First, this quote from Jeff Sessions: “The new Attorney General, Jeff Sessions, had told the Senate, in 2000, that IDEA was a ‘big factor in accelerating the decline in civility and discipline in classrooms all over America.”’
As you know if you follow me, my five year old is in an out-of-district placement for his behaviors. Ethan and I had the luxury, as fairly privileged, well-off white people, to tour schools and do research before we agreed to any particular school placement. And as it turned out, we decided the best option was one run by the county.
Yes, it is absolutely true that the pupils in most of these schools are Black and poor. At first when I looked at the demographics of Aaron’s school I assumed that might be because it encompassed Trenton (overwhelmingly Black and poor), but further research made clear that poor Black boys are wildly overrepresented in out-of-district placements.

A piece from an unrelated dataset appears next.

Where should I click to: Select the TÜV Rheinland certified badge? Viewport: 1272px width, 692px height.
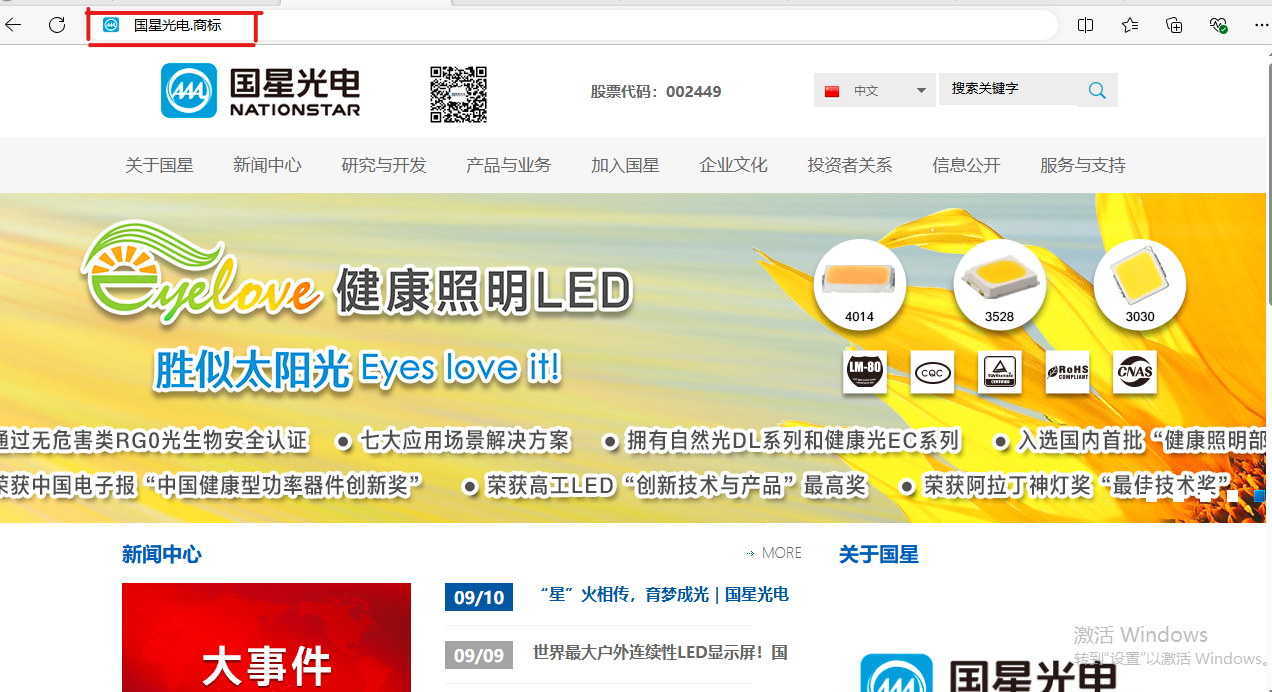pyautogui.click(x=1000, y=371)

A school we saw – that I wrote about – had kids penned in the same room all day unless they were put into an isolation room. This was literally a padded room where fingernail scratches were on the plexiglass of the door. There was no clear answer what might warrant this.
And I think this is even more insidious than the well-known school-to-prison pipeline. In NJ, the going rate for an out-of-district placement – whether run by state or local government or privately – is about $80k per year. So local districts may be incentivized to retain students if they can at all (and it speaks to Aaron’s issues as a white kid in Princeton that there was no viable path forward but to separate him), but the schools themselves are incentivized to accept as many kids as possible. From having seen them… there is no way on earth that $80k/year is being spent solely on resources benefitting the kids.
I dream about Aaron being a “problem” to the extent that he curses in class or pushes in a chair too hard, as is mentioned in this article. And when (not if, when, I firmly believe) he gets to that point, we as white educated parents with some means will have the bandwidth to make sure he gets the best minimally-restricted education possible. Not so much for many other parents with children who are just as bright and talented, but through accidents of birth don’t have parents who can pull them out of the pipeline.
My kid is white and has immense problems. It’s more than clear that many of his peers of darker complexions don’t have near his problems, but are sent to worse out-of-district placements than he is because their parents lack the social and financial juice to get them out.
I want to scream and cry and throw things.